Phlogiodes

Scientific classification
- Kingdom: Animalia
- Phylum: Arthropoda
- Subphylum: Chelicerata
- Class: Arachnida
- Order: Araneae
- Infraorder: Mygalomorphae
- Family: Theraphosidae
- Genus: Phlogiodes Pocock, 1899
- Species: P. validus
- Binomial name: Phlogiodes validus Pocock, 1899
- Synonyms: Haploclastus validus (Pocock, 1899) ; Phlogiodes robustus Pocock, 1899 ;

= Phlogiodes =

- Genus: Phlogiodes
- Species: validus
- Authority: Pocock, 1899
- Parent authority: Pocock, 1899

Genus of spiders

Phlogiodes is a genus of spiders in the tarantula family Theraphosidae, found in India.
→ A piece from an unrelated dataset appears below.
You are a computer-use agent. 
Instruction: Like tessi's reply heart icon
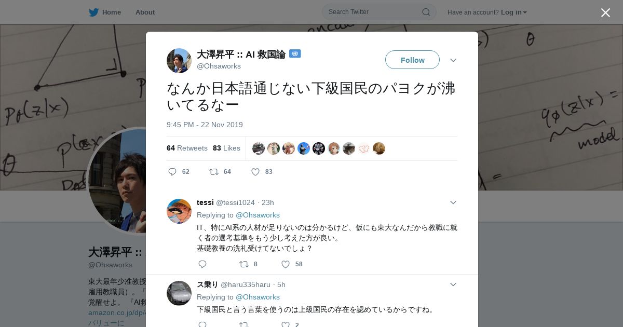tap(286, 264)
As of January 2025, a single species is accepted, Phlogiodes validus. The species has been transferred back and forth between Phlogiodes and Haploclastus.

==Taxonomy==
The genus Phlogiodes was erected by Reginald Pocock in 1899. He described two species, Phlogiodes validus from a male specimen and Phlogiodes robustus from a female specimen. He considered the male and female to be too different to be the same species. In 1985, Robert Raven sank Phlogiodes into Haploclastus. In 2010, Pocock's two Phlogiodes species were synonymized and transferred to Haploclastus as Haploclastus validus. In 2013, H. validus was restored to Phlogiodes, the placement accepted by the World Spider Catalog as of January 2025. In 2024, the species was again placed in Haploclastus.